▶ Reading text
********

# Example: Normal Houseflies

This dataset lists data collected on the length of housefly wings.

1. Run the code and consider the following questions.

2. The console displays the values for the mean, the median, and the standard deviation. What relationship between these three values tells us that the data may fit a normal distribution curve?

Using the likelihood ranges of a normal distribution curve, list at least three “stories” that you can tell using the graph shown.
Example: 99.7% of houseflies have wings with a length of 3.3 and 5.8 mm.

Data Source: https://seattlecentral.edu/qelp/sets/057/057.html

In [None]:
import pandas as pd
import numpy as np
from scipy.stats import norm
import matplotlib.pyplot as plt

"""Plot the data"""

# Import the data
df = pd.read_csv (r"flies.csv")
pd.set_option("display.max_columns", None)

# Set data to be the values in the wing_length column
data = df.wing_length

# Add labels to the graph
plt.grid(True)
plt.title("Housefly Wing Lengths", fontsize=18)
plt.xlabel("Length (0.1mm)")
plt.ylabel("Distribution")

# Plot the histogram (w/density)
plt.hist(data, bins=10, density=True)

"""Plot the Normal Distribution Curve"""

# Determine the mean, median and std
mean = data.mean()
median = data.median()
std = data.std()

print("Mean: " + str(mean))
print("Median: " + str(median))
print("STD: " + str(std))

# Set up min and max of the x-axis using the mean and standard deviation
xmin = mean - 3 * std
xmax = mean + 3 * std

# Define the x-axis values
x = np.linspace(xmin, xmax)

********

▶ Challenge 1
Copy out the lines of the listing below, from the line with "You are a GUI" to the line with "coord(572,475)", and leave the pictures out.

▶ Data shown

********

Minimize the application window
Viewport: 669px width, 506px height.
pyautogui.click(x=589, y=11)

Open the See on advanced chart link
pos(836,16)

********

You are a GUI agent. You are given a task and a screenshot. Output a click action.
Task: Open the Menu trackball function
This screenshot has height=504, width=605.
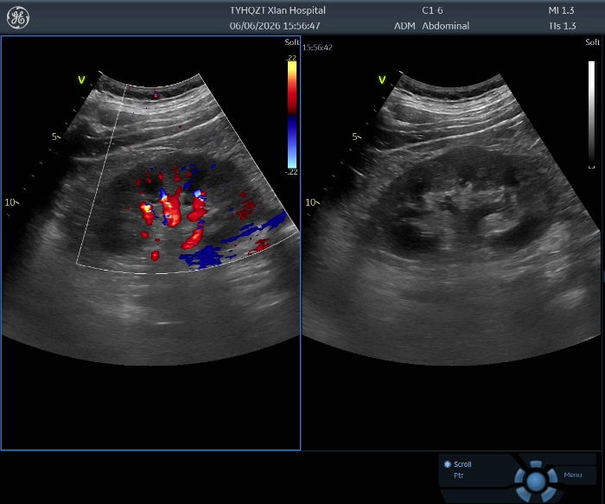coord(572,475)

********

▶ Challenge 2
Answer these questions about the housefly wing notebook:
(a) From which CSV file does the code import the data?
(b) How many bins does the histogram use?
(c) What label is given to the x-axis of the graph?

▶ Full answer 1
You are a GUI agent. You are given a task and a screenshot. Output a click action.
Task: Open the Menu trackball function
This screenshot has height=504, width=605.
coord(572,475)

▶ Full answer 2
(a) flies.csv
(b) 10
(c) Length (0.1mm)